Punitive education. On the relationship between violence, ideology and care in "total institutions" under communist rule

We invite you to an international conference: Punitive education. On the relationship between violence, ideology and care in „total institutions“ under communist rule, to be held April 15–17, 2026, at the Gedenkstätte Bautzner Straße in Dresden (Bautzner Straße 112a).

The conference will focus on those institutions and social places where people were particularly exposed to repressive re-education. We are talking about labour colonies, camps, youth work centres, special children’s homes, but also regular prisons, in which the idea of re-education through labour and within a collective, often in reference to the Soviet pedagogue Makarenko, was the official guiding principle. For the study of these institutions, it is important to pay close attention to the relationship between ideals and norms and practice. According to the theory, the logic of revenge and retribution did not inform such re-education. The explicit aim was to reintegrate everyone into socialist society. However, the practices of punitive education in numerous ‘total institutions’ of real socialism thwarted these self-declared goals and turned them into their opposite. They caused or favoured the development of group dynamics that were characterised by a high degree of violence, humiliation and contempt for humanity, and this systematically and permanently. In consequence, communist rule created and reproduced its own ‘asocial’ or ‘negative’ milieu.

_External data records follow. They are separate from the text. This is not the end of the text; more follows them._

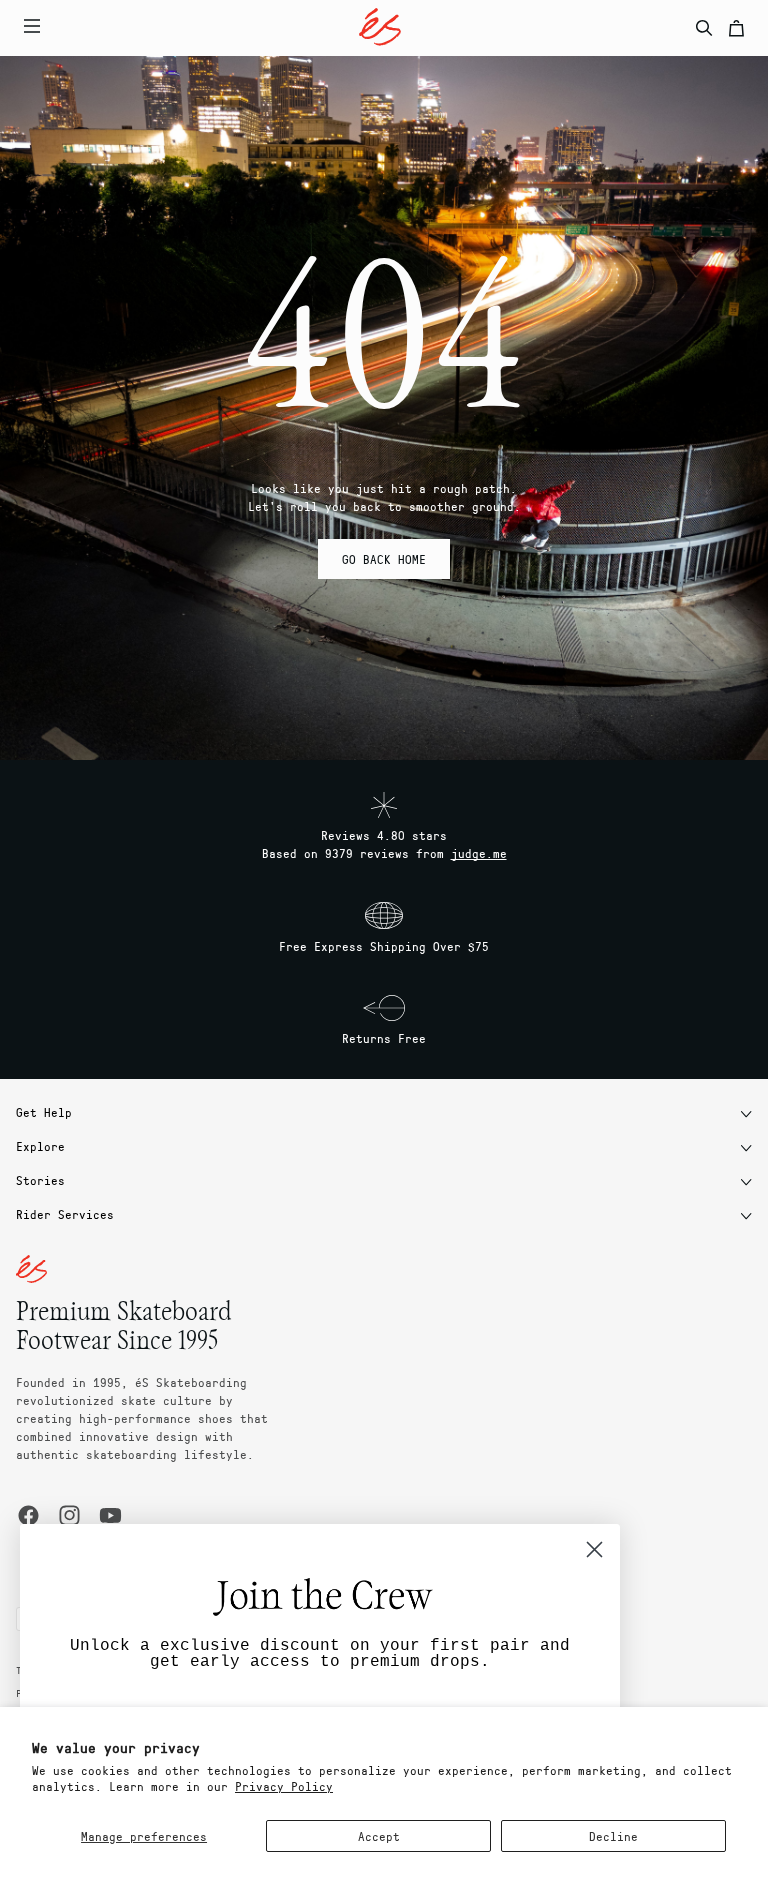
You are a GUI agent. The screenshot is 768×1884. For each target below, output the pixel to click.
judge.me (479, 853)
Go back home (384, 559)
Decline (613, 1836)
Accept (379, 1836)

This ambivalence of re-education practices in communist dictatorships stands at the centre of the conference. Its aim is to develop a differentiated understanding of the Janus-faced nature of the relationship between care, education and repression in communist regimes. Based on the treatment of non-conformists and delinquents in different contexts and regions, communist practices and concepts combining education and repression will be explored. Focusing on generic institutions will also allow comparisons with the rival systems in the West and with precursors of these typically ‘modern’ institutions. The conference is based on the conviction that the treatment of people in state-enforced custody and care – be it prisoners in prisons and camps, patients in psychiatric wards, children and young people in residential care, or similar – is one indicator of the humanity or inhumanity of the ruling system.

We are co-organising the conference with the Hannah Arendt Institute for the Study of Totalitarianism and other partners.